The “atop” Explained

The atop is program used to view the load on Linux system. It shows which processes are responsible for load of system. Also, atop shows how CPU, memory, disk and network handle each process.

By default, atop will display results in intervals of 10 seconds. There, we can see system load at the given time. At the top of screen, we can observe system load and at the lower screen we see statistics for each process and how much it affected the system.

When atop is started, it turns on ‘process accounting mechanism’ in the kernel. This switching tells kernel to write a record with information to a file whenever process ends. Also, atop can interpret records on disk. When atop is closed or keyboard interrupt signal is sent, ‘process accounting mechanism’ stops and file with records gets stored.

Colors

The atop utility uses colors to indicate that a critical percentage has been or has been almost reached.
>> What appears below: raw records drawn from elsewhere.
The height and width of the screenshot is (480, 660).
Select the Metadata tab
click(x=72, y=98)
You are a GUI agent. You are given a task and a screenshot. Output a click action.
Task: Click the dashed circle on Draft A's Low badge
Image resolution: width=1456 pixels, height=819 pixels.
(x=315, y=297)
Critical percentage means that is likely that this load causes negative performance for processes.

CPU: Busy percentage of 90% or higher is considered critical.
Disk: Busy percentage of 70% or higher is considered critical.
Network: Busy percentage of 90% or higher is considered critical (per interface)
Memory: Busy percentage of 90% or higher is considered critical.
Swap: Busy percentage of 80% or higher is considered critical
NOTE: These thresholds can be modified in configuration file

What happens when threshold is reached? Well, entire screen line becomes red. When resource exceeded 80% (almost critical), then entire screen line becomes cyan. We can remove coloring by pressing ‘x’ key.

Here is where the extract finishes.